- WORK TO BE COMPLETED -
For the entries below, the expected answer is the line with "The image size is (829, 504).", the line with "Switch to Satellite map view", and every line between them, exactly as written, and nothing more.
--- --- ---
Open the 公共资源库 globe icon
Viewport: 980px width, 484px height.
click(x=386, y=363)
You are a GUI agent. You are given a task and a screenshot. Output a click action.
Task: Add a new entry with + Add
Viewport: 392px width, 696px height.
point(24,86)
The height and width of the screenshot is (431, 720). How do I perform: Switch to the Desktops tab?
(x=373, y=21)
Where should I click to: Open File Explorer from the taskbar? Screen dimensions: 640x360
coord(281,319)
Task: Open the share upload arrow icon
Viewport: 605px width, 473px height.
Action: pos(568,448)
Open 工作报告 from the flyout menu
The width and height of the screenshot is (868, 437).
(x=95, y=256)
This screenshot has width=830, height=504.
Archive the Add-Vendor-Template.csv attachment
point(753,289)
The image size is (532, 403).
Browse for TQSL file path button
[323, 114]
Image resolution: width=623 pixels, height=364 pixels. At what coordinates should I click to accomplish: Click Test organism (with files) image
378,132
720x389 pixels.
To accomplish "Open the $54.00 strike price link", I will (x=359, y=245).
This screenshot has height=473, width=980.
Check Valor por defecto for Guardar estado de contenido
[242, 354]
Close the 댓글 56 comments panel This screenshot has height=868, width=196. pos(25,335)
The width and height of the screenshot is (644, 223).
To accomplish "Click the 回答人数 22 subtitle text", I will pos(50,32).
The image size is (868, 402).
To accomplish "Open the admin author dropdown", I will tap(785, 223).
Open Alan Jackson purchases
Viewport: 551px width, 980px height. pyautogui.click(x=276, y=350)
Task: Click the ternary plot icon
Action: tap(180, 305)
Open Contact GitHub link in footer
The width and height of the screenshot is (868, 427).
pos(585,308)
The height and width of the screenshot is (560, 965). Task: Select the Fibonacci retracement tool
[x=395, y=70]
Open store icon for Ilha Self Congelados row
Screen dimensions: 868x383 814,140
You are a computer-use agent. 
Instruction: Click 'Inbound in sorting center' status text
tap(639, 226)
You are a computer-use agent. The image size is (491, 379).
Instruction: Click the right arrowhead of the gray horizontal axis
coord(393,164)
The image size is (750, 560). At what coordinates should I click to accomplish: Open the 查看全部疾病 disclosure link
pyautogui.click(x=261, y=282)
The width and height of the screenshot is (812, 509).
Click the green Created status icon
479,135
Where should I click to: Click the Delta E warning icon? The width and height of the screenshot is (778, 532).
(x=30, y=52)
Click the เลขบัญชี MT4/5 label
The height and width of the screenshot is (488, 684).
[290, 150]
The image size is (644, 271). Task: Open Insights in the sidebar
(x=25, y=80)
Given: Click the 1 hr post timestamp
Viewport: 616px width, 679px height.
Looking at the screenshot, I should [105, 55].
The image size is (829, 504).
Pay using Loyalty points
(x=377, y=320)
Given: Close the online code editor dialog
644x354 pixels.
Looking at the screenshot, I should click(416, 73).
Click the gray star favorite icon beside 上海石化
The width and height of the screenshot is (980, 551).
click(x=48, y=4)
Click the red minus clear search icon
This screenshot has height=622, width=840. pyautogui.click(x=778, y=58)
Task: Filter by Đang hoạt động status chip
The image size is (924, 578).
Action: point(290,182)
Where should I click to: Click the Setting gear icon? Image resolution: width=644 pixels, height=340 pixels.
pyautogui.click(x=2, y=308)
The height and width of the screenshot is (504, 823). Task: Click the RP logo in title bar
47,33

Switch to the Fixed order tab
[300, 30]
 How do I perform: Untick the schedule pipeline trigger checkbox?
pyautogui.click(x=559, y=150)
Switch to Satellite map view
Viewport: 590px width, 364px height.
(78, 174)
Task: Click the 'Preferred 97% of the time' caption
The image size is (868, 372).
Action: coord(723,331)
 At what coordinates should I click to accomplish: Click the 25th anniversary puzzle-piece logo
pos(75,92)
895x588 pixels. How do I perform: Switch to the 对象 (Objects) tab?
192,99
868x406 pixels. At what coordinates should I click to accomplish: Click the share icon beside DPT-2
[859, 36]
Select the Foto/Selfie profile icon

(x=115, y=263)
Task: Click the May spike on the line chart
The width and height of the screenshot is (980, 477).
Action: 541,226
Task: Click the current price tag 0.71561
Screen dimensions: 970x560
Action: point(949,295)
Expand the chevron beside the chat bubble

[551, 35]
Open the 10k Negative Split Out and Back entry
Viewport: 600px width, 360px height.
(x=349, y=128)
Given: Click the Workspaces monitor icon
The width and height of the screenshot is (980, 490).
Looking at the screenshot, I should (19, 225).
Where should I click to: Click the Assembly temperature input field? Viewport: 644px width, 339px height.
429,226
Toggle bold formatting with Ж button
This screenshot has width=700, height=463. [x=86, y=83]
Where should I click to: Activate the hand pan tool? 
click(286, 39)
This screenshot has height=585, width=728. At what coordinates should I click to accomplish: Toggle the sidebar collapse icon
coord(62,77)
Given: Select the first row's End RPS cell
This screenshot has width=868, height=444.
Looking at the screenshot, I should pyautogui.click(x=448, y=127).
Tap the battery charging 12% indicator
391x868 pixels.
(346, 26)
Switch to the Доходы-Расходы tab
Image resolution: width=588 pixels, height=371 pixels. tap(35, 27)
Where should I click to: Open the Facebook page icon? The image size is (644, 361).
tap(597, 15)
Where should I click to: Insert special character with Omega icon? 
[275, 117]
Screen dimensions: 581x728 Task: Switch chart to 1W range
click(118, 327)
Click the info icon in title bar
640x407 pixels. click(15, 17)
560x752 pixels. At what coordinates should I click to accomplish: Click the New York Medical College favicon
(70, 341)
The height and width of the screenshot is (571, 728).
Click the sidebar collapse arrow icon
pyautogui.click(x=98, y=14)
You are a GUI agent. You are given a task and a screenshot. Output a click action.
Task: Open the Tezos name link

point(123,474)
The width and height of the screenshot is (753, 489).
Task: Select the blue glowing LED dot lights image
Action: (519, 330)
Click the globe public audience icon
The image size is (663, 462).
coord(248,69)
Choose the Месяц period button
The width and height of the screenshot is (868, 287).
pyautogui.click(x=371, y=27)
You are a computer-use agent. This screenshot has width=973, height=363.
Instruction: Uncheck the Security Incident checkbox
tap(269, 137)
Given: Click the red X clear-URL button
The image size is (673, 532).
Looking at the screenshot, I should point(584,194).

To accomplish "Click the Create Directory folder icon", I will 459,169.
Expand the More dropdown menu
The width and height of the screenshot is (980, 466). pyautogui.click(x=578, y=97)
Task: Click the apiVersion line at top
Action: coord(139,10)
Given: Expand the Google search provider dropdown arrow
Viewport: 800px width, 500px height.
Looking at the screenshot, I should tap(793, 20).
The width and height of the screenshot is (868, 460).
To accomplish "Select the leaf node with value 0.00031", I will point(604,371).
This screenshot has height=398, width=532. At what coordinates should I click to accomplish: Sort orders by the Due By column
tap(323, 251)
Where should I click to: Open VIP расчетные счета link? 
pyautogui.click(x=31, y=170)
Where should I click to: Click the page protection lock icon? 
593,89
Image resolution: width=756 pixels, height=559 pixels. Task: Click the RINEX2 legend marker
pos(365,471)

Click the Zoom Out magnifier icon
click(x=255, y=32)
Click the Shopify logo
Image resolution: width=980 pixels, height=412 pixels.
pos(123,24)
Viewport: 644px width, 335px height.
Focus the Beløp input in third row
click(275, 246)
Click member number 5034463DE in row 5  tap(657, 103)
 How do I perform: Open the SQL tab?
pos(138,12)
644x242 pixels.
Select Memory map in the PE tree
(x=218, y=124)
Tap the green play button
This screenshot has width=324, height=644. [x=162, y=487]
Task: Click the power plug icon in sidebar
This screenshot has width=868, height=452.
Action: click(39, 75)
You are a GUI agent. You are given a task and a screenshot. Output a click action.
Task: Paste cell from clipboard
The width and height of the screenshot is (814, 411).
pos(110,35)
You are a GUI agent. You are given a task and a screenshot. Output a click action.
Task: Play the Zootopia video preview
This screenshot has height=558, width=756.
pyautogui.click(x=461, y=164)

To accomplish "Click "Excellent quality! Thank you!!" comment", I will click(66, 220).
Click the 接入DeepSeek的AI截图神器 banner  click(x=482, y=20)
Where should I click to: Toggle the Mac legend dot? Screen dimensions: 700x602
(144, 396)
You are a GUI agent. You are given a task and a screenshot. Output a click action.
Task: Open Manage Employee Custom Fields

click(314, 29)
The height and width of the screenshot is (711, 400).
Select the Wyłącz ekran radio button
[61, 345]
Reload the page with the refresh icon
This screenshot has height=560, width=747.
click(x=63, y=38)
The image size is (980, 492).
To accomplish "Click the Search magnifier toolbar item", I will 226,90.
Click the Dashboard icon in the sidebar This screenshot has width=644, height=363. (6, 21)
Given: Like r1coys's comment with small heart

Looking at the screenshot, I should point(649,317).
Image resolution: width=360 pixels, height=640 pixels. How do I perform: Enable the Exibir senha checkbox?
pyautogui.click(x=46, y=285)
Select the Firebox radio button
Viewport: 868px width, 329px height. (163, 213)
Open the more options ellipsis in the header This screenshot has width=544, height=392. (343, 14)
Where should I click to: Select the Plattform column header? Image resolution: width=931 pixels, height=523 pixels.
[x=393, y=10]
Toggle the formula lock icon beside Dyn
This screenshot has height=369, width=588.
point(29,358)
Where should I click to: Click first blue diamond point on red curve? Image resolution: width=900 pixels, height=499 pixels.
--- --- ---
- RESPONSE TO THIS TASK -
The image size is (829, 504).
Pay using Loyalty points
(x=377, y=320)
Given: Close the online code editor dialog
644x354 pixels.
Looking at the screenshot, I should click(416, 73).
Click the gray star favorite icon beside 上海石化
The width and height of the screenshot is (980, 551).
click(x=48, y=4)
Click the red minus clear search icon
This screenshot has height=622, width=840. pyautogui.click(x=778, y=58)
Task: Filter by Đang hoạt động status chip
The image size is (924, 578).
Action: point(290,182)
Where should I click to: Click the Setting gear icon? Image resolution: width=644 pixels, height=340 pixels.
pyautogui.click(x=2, y=308)
The height and width of the screenshot is (504, 823). Task: Click the RP logo in title bar
47,33

Switch to the Fixed order tab
[300, 30]
 How do I perform: Untick the schedule pipeline trigger checkbox?
pyautogui.click(x=559, y=150)
Switch to Satellite map view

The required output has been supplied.